▶ [Activity]: Using the material below, repeat exactly the lines from the one with "Viewport: 287px width, 228px height." through the one with "This screenshot has width=280, height=128.", ends included, without any images.

** Opening Record excerpts block **

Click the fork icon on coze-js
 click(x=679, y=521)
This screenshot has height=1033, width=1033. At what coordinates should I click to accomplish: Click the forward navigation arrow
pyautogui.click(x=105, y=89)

** Closing Record excerpts block **
** Opening Record excerpts block **

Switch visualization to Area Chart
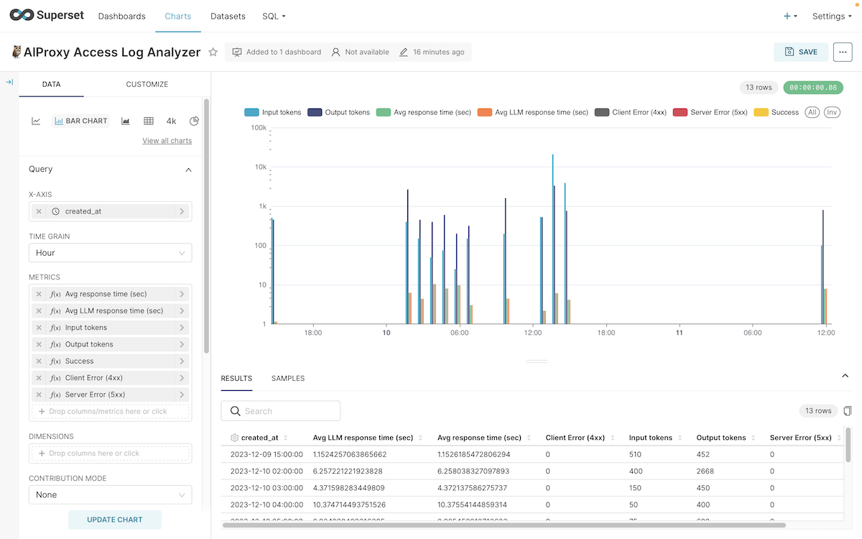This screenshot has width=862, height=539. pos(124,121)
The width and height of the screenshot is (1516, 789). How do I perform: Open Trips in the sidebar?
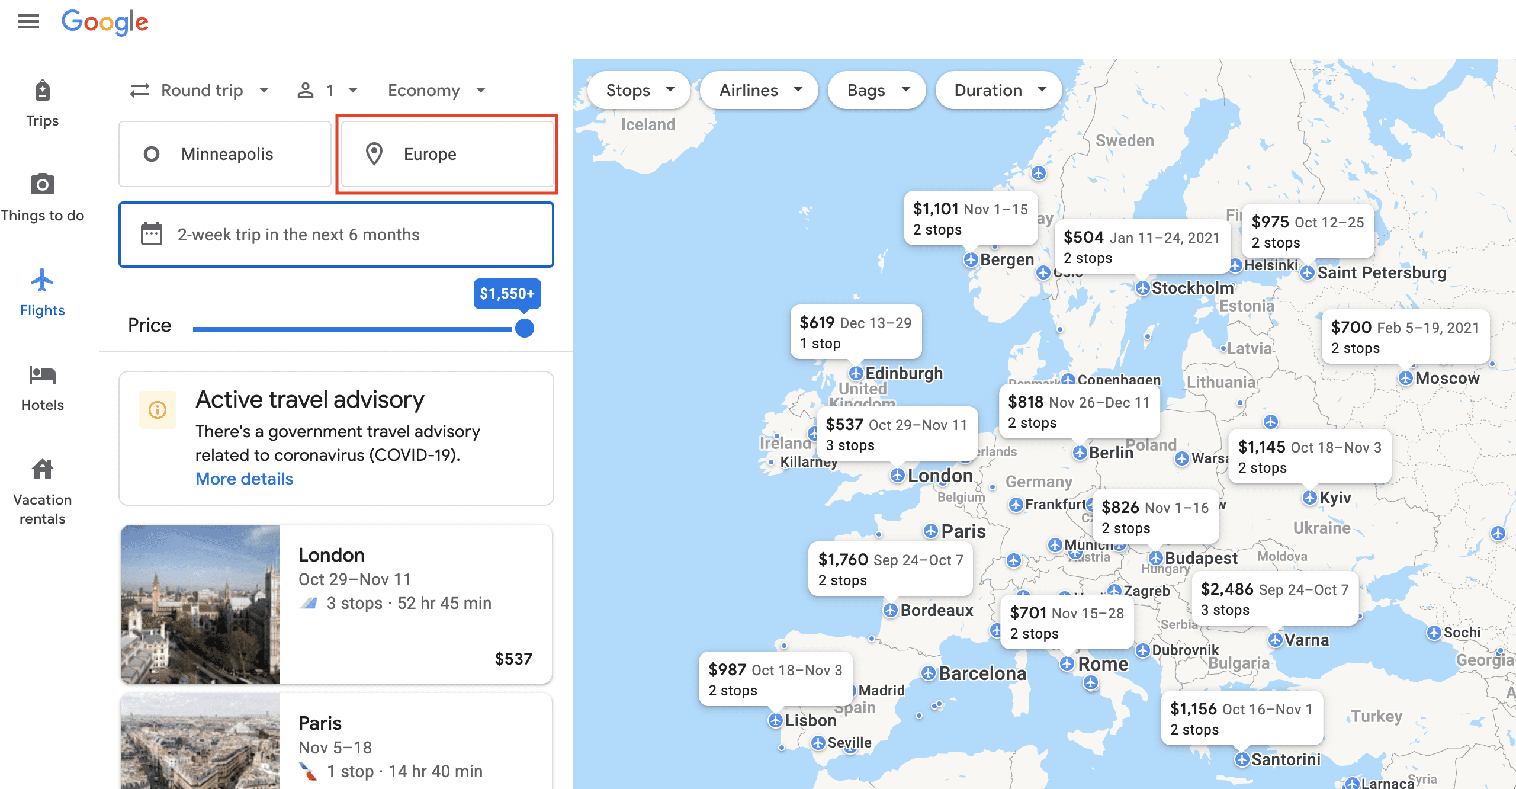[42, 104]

** Closing Record excerpts block **
** Opening Record excerpts block **

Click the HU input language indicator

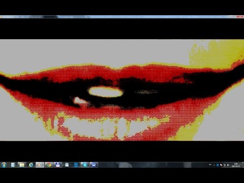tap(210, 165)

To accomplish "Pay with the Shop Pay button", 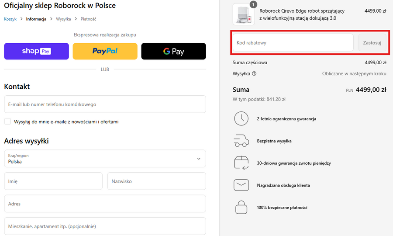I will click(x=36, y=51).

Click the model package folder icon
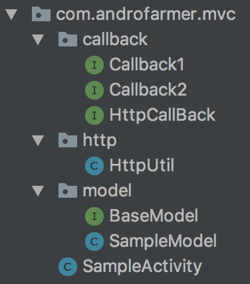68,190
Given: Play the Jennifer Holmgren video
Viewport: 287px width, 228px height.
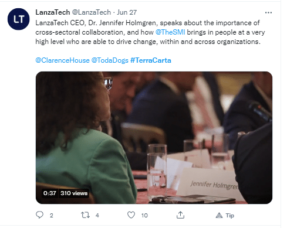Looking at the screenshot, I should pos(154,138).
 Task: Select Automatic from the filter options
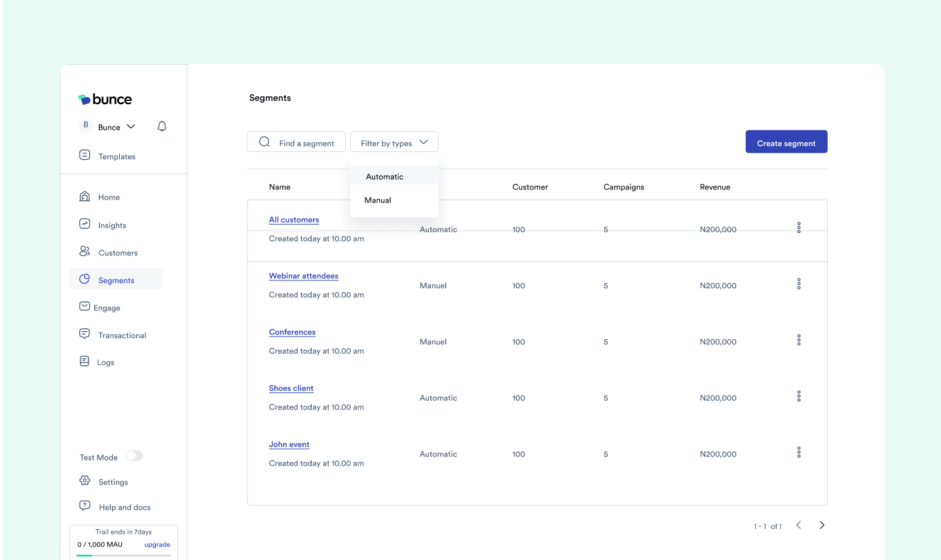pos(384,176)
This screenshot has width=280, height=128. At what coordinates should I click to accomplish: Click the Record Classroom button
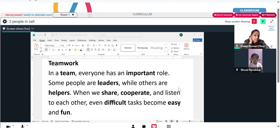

** Closing Record excerpts block **

▶ [Exercise answer]:
Viewport: 287px width, 228px height.
Looking at the screenshot, I should pos(154,138).
 Task: Select Automatic from the filter options
pos(384,176)
This screenshot has width=280, height=128. At what coordinates should I click to accomplish: Click the Record Classroom button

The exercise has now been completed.